Primarily, we've got this strong line right through here and this dark shadow up in here that are helping to just contain our eye so it flows right along the lit-up fence. Now you might argue that, well, my eye is just going to the brightest spot, which is this white stuff, which is true, but these lines are serving to keep it centered, keep it focused, and keep it from wandering around the image. Meanwhile we've got this line here and this repeating group of lines here that just help our eye go right on out the other side of the frame.

There are lots of things that you will use to guide the viewer's eye. So again, we've got implied lines here, we've got tonality here and here. All of them are serving to keep the viewer's eye from getting lost. This one is a strange one, because it's really about the lines. They don't actually lead anywhere, but they do all work together. I have these strong lines here, which lead me right to these. Even if you miss the barbed wire at first, you certainly go right to the fence, which leads you back in here directly into the light or maybe over to this pole.

They don't actually end up anywhere. This is a kind of journey-is-the-reward kind of case, where the lines themselves give you something to do. Notice that with the lines and the simplicity of the image, even though there's not a really strong subject in this image, my eye still does not get lost; it knows where to go. As westerners, we tend to read images the same way we read text, that is, we go from left to right. This is a case though where the lines in the image are leading me more from right to left and back here into the mirror and back to the chair.

Again, simplicity is a big part of this image. My eye knows where to go partly because there are these strong lines to follow, but also because there's really not that much extraneous. In looking at the image now, I wish I'd gone in and moved this table out of the frame so that it was only the chair, because the chair does get lost a little bit in the table. And I could possibly have mitigated this a little bit by standing up, getting the camera higher, so that maybe there was more space between the top of the chair and this line on the table. That might have helped to make the chair stand out. It also possibly would have moved the chair down here a little bit so that it intersected more with this line.

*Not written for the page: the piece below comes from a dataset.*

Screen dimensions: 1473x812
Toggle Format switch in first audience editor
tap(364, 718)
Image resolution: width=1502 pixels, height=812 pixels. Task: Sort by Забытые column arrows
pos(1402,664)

I was thinking more of this as a graphic element that I wanted in the center of the frame for balancing reasons. Still, this is a case where I probably should have worked my shot a little more so that I wouldn't be wondering about these questions now. Here's a case where--actually, here is the case where I've got a focus problem. My camera focused back here. I needed deeper depth of field. You may think, didn't you notice this before you chose this image for the presentation? I did. I wanted to include some images that have some trouble so that you can see that very often you get into an image and only find out then if there's a technical problem or that you should have done something else, and learning to recognize those problems is a way to improve later.

Still, for the lesson of leading lines, this image still works. It's pretty obvious where the subject is. It's these kids with their cameras. But these strong lines here really help reinforce that right away I know that I am falling into the center of this image. Here's a case where the line is doing double duty. It is actually the subject of the image. It's what we really noticed. It's what caught my eye. But it's also serving a leading-line function. My eye just follows this wonderful wavy path right back here to this barn and this tree and this cloud, which worked together as a single graphical element.

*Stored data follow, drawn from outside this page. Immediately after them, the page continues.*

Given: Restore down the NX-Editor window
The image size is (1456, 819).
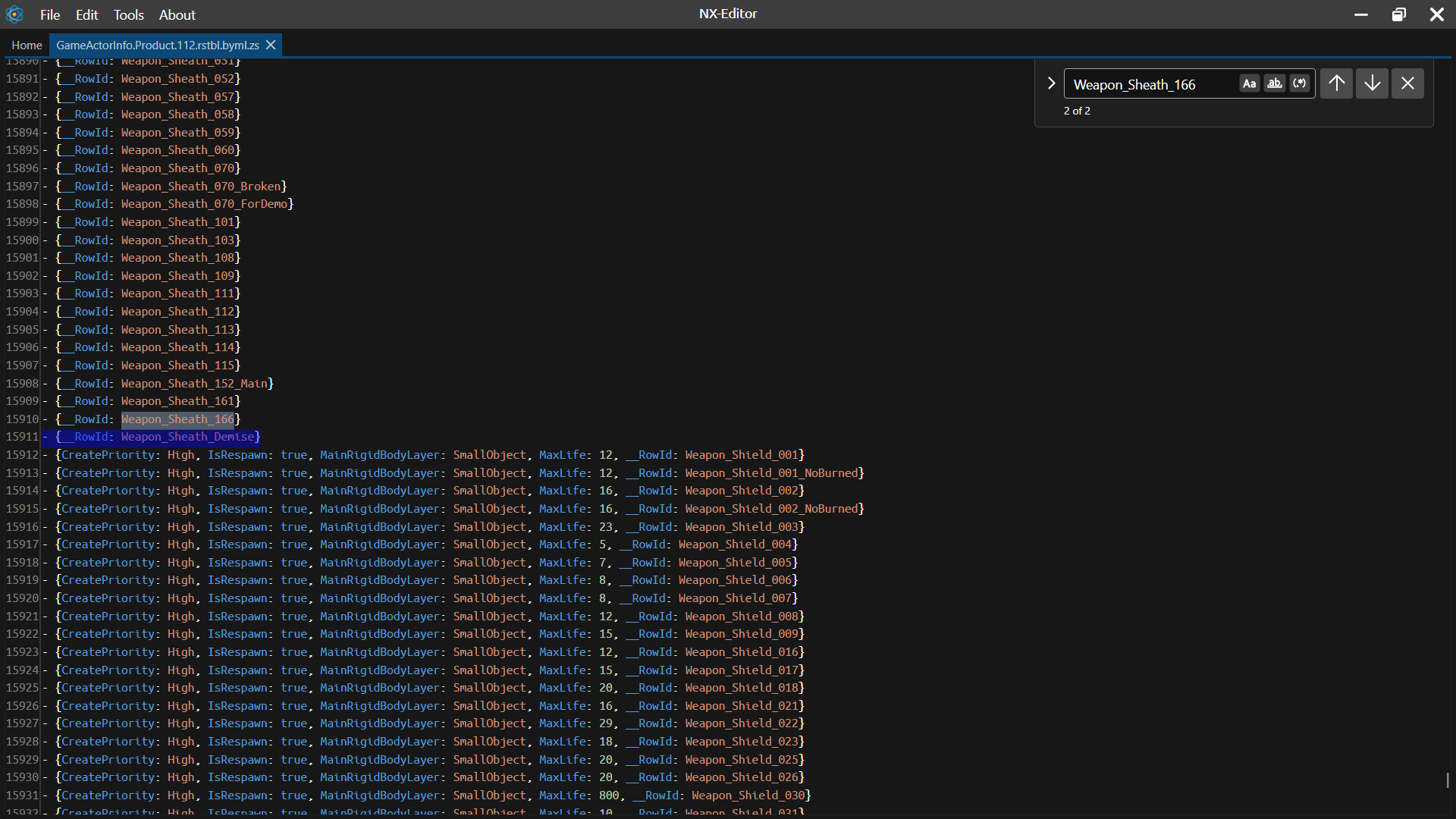Looking at the screenshot, I should (x=1399, y=14).
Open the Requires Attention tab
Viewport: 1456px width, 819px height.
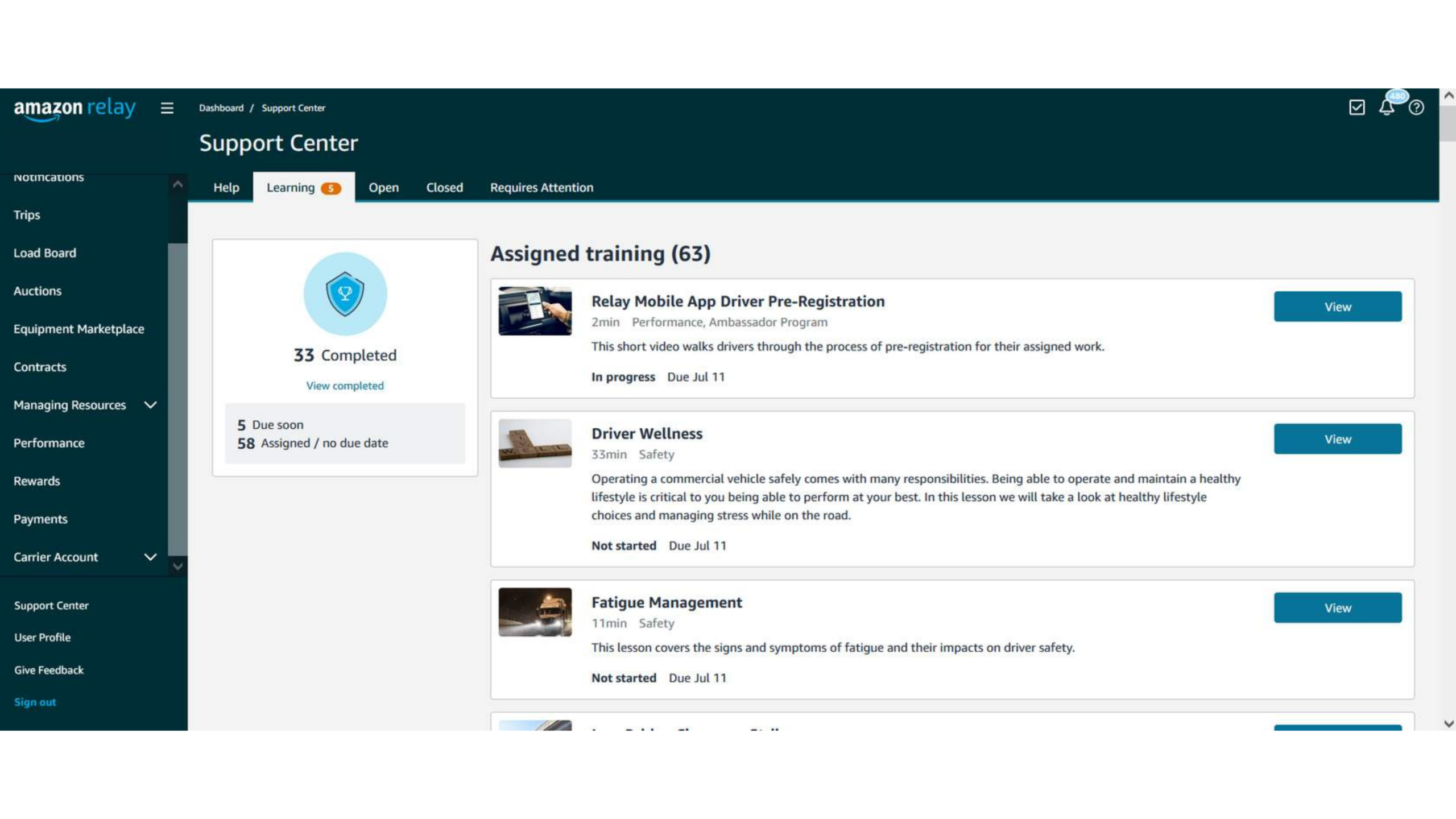coord(541,188)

But the line still does serve to guide my eye there. This is another case where leading lines combined with simplicity. There's nothing extra in the frame. There's nothing competing with the line. If the line was here, my eye might wander a little bit. It might not know where to go. So the line is constraining it. The simplicity is making the line more effective by guaranteeing that it's not competing with anything else. There are a lot of ways of controlling a viewer's attention. We're going to look at more of them in this course. But it's a good idea to really start paying attention to lines that lead the viewer's eye into and if need be, back out of, the frame.